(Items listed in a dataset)
-- -- --
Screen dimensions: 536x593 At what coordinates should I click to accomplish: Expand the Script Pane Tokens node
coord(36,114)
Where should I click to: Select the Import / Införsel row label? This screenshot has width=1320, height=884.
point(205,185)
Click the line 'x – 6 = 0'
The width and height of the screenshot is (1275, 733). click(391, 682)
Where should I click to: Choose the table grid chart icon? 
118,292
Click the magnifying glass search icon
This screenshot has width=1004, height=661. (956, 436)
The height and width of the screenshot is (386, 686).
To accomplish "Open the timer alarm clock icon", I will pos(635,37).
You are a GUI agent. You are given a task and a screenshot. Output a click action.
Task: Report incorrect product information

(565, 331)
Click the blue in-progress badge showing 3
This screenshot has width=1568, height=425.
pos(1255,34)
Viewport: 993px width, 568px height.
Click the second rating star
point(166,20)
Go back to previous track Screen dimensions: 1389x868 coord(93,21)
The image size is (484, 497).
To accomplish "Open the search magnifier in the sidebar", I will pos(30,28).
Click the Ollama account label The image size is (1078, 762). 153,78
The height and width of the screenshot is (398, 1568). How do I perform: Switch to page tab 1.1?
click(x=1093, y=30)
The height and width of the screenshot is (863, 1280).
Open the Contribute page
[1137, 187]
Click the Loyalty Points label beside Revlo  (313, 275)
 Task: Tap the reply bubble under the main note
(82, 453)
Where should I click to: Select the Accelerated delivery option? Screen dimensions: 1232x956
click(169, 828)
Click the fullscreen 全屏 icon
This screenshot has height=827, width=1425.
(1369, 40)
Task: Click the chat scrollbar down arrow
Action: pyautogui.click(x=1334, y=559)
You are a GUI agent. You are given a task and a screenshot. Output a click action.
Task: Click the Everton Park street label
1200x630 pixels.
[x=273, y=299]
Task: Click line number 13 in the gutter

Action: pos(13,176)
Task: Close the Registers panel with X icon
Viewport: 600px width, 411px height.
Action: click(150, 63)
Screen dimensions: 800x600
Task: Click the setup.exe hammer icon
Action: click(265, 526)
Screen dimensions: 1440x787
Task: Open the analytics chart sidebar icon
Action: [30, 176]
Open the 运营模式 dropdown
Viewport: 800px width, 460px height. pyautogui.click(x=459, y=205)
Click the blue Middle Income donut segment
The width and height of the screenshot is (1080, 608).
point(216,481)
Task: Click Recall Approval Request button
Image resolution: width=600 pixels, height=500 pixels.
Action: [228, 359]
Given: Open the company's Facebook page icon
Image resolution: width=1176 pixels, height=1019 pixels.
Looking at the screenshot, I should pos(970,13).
-- -- --
* [Exercise]:
Across all the records above, find each line with "size" in it and copy it.

* [Finished task]:
The image size is (484, 497).
Click the Ollama account label The image size is (1078, 762). 153,78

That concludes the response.